Visualizing 'Small Multiples' Charts with Observable Plot
Let’s explore 2 things in parallel:
- Observable’s new Plot library for quick data visualizations and exploratory data analysis.
- The minor plague that is parking sprawl.
A few reasons why Observable Plot is great:
- It’s super quick and relatively mindless to crank out “good enough” charts and graphs. If you need something fancy, d3 is still a reasonable bet, but for basic bar graphs, line charts, distributions, etc., it’s does the trick with minimal fuss.
- The API is intuitive, minimal and uses the conventions that most d3 data visualization developers have come to rely on for custom dataviz.
- The faceting concept, which we’ll explore here, makes it easy to visualize many different dimensions of the same dataset in parallel, as small multiple charts.
A few reasons why parking lots are the worst:
- Car accidents. 20% of car accidents happen in parking lots (leading to 60k injuries each year, src).
- Housing prices. More parking → less housing. In NYC, a 10% increase in minimum parking requirements leads to a 6% reduction in housing density (src).

(Stored data entries)

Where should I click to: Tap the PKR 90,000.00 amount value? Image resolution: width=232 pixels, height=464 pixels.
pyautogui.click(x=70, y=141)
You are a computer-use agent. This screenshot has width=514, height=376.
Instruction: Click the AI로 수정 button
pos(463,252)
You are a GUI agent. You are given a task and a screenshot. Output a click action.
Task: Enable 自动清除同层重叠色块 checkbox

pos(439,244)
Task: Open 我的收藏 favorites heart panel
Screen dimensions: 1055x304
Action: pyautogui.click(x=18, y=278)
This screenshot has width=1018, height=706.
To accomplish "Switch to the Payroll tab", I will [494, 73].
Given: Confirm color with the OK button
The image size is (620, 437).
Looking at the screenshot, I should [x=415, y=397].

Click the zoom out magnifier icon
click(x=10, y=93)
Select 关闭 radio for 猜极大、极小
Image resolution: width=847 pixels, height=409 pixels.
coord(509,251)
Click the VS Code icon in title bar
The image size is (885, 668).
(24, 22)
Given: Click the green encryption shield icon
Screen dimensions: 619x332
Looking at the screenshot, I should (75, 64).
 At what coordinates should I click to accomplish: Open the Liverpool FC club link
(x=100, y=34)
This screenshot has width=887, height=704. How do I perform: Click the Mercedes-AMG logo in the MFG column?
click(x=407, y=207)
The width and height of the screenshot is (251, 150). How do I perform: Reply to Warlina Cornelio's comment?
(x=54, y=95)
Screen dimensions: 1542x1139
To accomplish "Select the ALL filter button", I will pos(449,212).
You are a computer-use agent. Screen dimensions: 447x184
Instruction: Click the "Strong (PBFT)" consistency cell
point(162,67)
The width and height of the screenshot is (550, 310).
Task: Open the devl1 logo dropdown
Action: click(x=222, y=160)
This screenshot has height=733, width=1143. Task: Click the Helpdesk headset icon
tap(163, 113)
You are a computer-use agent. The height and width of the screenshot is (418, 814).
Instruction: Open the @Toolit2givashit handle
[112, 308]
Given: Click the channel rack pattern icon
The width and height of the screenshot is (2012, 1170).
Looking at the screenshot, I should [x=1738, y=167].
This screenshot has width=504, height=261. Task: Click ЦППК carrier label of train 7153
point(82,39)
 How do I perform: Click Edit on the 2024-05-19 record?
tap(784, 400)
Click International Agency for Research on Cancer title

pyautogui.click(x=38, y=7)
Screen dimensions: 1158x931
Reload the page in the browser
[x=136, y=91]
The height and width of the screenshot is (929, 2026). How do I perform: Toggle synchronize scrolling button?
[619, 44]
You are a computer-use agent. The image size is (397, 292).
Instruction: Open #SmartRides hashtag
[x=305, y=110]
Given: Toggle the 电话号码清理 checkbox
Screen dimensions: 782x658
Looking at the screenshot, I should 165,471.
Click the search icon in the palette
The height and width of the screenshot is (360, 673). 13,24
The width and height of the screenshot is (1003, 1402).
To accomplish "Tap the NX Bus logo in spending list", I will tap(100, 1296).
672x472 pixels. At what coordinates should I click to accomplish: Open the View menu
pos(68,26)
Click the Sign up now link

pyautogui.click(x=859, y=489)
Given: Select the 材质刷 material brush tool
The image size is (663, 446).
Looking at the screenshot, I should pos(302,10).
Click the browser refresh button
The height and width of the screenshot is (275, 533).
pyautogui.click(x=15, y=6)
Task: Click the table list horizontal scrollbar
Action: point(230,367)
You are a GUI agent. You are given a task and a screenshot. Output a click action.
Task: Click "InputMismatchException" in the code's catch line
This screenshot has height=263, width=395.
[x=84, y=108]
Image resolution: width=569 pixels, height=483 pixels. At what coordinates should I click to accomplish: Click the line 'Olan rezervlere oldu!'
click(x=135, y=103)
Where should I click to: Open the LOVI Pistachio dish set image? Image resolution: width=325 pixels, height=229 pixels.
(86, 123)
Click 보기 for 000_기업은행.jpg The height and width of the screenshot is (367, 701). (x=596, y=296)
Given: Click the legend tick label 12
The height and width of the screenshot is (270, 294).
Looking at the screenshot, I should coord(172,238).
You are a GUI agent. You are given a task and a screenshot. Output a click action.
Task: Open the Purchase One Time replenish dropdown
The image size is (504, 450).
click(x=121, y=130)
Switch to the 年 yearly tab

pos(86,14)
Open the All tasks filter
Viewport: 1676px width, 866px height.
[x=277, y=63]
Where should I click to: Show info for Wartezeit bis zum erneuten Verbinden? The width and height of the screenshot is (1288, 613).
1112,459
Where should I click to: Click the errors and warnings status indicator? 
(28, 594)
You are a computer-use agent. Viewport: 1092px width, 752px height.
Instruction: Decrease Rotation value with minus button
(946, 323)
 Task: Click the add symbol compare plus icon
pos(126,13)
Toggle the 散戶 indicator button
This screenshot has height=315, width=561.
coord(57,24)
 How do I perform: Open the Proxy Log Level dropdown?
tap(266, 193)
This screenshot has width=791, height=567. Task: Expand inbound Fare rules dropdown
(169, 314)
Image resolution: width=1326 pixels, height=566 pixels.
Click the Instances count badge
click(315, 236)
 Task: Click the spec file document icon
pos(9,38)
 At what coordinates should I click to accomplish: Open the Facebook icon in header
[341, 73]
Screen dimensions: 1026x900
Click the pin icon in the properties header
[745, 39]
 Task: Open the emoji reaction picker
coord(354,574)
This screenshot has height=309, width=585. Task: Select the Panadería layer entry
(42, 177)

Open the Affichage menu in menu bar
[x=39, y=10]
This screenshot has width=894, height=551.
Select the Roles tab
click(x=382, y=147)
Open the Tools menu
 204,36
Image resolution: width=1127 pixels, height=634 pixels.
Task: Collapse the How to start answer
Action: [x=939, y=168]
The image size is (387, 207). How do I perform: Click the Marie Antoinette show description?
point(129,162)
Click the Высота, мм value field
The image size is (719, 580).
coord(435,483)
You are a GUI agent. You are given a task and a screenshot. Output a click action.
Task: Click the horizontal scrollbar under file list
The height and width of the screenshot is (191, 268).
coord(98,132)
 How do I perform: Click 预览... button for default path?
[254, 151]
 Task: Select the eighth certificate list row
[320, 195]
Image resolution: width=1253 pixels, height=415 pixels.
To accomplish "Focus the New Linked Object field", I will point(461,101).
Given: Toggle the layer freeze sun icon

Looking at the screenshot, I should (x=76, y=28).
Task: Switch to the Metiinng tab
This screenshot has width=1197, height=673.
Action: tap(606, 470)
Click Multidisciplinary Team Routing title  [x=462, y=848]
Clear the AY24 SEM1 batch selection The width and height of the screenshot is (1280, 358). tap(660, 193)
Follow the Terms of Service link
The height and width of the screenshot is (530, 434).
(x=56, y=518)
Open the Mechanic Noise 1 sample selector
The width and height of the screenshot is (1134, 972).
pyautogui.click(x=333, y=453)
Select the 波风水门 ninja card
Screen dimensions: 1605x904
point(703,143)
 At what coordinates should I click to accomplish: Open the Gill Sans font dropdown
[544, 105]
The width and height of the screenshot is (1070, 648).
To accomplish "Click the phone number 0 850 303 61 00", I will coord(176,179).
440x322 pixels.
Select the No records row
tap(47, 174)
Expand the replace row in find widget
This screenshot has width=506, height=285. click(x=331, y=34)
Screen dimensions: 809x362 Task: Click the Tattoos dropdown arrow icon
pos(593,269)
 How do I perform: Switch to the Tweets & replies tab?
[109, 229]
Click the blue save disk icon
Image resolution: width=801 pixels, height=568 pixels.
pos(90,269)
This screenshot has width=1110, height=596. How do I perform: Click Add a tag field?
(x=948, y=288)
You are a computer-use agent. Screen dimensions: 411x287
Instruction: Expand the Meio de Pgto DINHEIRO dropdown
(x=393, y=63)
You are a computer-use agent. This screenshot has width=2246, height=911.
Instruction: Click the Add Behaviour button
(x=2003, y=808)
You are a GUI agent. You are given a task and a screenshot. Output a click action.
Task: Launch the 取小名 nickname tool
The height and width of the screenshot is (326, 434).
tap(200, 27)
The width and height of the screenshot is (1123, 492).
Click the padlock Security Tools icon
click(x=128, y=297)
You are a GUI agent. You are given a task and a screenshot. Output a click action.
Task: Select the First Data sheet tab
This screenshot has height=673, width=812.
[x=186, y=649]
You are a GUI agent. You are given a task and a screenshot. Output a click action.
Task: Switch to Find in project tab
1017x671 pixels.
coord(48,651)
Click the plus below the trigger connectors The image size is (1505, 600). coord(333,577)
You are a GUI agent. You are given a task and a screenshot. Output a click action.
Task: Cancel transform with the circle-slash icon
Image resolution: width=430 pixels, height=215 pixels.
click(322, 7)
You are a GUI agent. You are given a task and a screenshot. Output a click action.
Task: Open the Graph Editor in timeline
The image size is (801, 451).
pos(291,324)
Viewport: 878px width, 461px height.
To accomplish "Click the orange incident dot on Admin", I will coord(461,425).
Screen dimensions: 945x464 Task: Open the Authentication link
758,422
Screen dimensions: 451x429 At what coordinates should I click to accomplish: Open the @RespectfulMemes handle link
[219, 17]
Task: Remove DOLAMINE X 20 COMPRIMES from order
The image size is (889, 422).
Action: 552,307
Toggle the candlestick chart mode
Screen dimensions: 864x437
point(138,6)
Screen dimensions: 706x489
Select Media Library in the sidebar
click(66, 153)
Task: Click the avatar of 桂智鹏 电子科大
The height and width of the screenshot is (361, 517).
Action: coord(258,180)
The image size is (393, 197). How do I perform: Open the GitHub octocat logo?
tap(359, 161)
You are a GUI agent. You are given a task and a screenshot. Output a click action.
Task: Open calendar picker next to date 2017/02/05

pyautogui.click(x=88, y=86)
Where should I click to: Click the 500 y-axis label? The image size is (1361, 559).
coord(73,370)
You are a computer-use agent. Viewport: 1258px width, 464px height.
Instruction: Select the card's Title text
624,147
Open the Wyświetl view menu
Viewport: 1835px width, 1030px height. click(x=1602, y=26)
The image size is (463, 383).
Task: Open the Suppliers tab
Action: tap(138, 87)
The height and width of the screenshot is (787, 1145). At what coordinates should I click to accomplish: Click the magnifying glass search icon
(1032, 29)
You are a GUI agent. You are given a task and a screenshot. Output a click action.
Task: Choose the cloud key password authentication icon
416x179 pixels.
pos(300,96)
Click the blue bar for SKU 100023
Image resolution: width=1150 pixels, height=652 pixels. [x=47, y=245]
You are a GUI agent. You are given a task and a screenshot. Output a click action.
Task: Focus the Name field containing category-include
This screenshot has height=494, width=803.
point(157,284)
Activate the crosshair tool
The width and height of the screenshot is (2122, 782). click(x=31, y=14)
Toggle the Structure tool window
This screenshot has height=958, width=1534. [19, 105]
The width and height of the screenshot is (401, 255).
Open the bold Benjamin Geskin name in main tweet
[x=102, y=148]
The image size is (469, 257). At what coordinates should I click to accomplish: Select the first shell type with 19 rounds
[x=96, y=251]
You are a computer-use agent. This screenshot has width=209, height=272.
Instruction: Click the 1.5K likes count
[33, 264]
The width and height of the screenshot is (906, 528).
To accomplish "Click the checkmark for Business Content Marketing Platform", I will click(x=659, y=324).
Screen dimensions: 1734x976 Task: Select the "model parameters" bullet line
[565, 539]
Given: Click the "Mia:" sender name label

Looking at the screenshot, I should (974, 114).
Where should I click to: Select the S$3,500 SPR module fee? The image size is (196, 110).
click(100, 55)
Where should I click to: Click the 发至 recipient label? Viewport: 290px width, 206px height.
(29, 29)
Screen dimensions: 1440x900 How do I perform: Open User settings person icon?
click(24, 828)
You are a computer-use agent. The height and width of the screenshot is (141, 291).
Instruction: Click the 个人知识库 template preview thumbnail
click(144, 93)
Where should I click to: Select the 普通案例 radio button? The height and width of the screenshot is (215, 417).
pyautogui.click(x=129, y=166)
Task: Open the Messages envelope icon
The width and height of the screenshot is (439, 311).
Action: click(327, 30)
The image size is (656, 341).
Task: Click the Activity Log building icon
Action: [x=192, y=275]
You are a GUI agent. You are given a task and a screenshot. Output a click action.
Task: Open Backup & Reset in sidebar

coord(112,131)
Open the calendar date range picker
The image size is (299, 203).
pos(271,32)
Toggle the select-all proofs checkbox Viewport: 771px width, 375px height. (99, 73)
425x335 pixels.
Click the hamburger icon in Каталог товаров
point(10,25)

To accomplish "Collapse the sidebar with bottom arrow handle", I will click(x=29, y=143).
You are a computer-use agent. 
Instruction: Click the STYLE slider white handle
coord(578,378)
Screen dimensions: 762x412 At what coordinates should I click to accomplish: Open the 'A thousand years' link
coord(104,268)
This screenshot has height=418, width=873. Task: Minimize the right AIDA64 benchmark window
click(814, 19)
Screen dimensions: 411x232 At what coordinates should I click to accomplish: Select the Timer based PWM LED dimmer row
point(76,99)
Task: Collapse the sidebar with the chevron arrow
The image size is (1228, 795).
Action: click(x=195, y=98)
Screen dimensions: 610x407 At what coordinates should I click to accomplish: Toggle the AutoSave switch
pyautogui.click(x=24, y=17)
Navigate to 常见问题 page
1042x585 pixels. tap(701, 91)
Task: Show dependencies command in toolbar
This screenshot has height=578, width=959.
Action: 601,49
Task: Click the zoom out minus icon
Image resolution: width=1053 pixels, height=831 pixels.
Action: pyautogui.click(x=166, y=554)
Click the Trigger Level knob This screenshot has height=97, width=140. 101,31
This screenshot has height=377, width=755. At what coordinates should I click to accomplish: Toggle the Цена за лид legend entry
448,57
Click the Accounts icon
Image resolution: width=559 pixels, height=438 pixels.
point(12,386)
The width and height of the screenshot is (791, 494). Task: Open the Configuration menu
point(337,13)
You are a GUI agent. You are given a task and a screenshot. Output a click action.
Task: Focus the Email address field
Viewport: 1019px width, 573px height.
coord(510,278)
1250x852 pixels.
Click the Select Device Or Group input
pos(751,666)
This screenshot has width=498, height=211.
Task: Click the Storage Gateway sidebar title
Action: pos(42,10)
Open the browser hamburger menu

[Stated exercise 1]:
Answer these questions from the Observable Plot article:
(a) What share of car accidents happen in parking lots?
(b) In NYC, what does a 10% increase in minimum parking requirements lead to?
(c) What does the article call still a reasonable bet when you need something fancy?
[Stated exercise 2]: Please translate this sentence from the Observable Plot article into Spanish: "The faceting concept, which we’ll explore here, makes it easy to visualize many different dimensions of the same dataset in parallel, as small multiple charts."
[Stated exercise 3]: Write out the Observable Plot article from "- The API is" up to and including "each year, src).".
These entries have no connection to the Observable Plot article.

[Written solution 1]:
(a) 20%
(b) A 6% reduction in housing density
(c) d3

[Written solution 2]: El concepto de facetado, que exploraremos aquí, facilita visualizar en paralelo muchas dimensiones distintas del mismo conjunto de datos, como gráficos de múltiplos pequeños.

[Written solution 3]:
- The API is intuitive, minimal and uses the conventions that most d3 data visualization developers have come to rely on for custom dataviz.
- The faceting concept, which we’ll explore here, makes it easy to visualize many different dimensions of the same dataset in parallel, as small multiple charts.
A few reasons why parking lots are the worst:
- Car accidents. 20% of car accidents happen in parking lots (leading to 60k injuries each year, src).